##### DATA SUPPLIED #####

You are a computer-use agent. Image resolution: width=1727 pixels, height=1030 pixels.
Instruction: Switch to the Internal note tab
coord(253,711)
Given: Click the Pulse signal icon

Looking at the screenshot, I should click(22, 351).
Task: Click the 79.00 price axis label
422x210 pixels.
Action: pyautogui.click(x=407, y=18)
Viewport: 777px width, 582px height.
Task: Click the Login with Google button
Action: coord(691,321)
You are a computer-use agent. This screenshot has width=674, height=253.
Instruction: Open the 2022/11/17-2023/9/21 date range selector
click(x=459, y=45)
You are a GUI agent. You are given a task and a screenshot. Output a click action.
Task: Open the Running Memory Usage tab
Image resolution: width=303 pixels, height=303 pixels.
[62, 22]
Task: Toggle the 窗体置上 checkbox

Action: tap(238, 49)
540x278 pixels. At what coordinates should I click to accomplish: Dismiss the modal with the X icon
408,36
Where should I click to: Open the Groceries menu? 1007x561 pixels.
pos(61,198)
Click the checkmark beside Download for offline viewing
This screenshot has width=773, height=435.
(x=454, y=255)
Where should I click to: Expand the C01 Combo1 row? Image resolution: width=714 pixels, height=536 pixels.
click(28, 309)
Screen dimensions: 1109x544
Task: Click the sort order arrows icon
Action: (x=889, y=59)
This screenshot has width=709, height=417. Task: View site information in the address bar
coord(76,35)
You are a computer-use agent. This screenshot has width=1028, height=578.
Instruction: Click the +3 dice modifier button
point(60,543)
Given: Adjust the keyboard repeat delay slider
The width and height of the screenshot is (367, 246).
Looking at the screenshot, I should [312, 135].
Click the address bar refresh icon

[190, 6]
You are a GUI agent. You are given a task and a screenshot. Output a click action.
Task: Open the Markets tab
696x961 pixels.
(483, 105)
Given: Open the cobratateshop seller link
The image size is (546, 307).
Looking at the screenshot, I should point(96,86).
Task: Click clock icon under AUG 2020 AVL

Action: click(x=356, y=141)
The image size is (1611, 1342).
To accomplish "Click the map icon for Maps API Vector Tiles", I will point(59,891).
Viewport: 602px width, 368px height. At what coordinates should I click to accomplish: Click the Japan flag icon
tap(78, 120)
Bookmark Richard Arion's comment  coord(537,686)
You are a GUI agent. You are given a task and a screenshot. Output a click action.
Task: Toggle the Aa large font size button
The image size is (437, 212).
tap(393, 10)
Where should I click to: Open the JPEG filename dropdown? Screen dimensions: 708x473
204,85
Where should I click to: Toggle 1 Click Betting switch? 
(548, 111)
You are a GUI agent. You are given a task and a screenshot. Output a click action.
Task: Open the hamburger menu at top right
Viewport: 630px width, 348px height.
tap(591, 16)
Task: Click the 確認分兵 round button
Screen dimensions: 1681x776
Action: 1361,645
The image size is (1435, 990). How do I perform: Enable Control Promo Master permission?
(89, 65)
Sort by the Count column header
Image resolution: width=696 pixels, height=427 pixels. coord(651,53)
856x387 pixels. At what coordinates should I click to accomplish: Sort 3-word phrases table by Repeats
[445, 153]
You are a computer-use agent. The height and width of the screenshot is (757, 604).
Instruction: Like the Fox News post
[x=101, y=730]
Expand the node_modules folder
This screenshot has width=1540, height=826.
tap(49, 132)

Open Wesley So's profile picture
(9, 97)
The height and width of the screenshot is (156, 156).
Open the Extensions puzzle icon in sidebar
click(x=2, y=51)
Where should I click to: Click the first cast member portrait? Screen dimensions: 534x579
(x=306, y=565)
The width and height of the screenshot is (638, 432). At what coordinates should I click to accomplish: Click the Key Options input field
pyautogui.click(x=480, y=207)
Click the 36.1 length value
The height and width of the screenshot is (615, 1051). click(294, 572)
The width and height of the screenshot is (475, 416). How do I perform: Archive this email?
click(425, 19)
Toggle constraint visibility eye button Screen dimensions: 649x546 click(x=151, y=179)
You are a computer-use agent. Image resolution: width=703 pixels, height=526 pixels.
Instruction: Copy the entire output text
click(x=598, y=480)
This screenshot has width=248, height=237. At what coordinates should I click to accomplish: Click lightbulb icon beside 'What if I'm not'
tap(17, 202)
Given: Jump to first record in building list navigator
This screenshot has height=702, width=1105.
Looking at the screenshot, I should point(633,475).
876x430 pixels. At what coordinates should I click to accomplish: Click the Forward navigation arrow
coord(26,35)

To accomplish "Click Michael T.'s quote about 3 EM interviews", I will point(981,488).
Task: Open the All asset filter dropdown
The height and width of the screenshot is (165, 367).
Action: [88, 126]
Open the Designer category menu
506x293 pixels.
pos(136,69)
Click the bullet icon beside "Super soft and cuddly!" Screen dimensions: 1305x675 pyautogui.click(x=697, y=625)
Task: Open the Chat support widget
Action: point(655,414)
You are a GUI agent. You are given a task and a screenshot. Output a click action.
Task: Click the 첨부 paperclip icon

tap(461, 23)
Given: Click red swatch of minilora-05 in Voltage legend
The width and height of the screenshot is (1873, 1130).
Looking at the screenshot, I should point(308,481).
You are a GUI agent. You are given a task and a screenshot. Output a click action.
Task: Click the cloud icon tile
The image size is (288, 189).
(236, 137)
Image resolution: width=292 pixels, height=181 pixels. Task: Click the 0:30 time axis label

#####

- AIM OF THE TASK -
From the entries above, pull out each line that includes "computer".

- SOLVED PROBLEM -
You are a computer-use agent. Image resolution: width=1727 pixels, height=1030 pixels.
You are a computer-use agent. This screenshot has width=674, height=253.
You are a computer-use agent. This screenshot has width=1028, height=578.
You are a computer-use agent. The height and width of the screenshot is (757, 604).
You are a computer-use agent. Image resolution: width=703 pixels, height=526 pixels.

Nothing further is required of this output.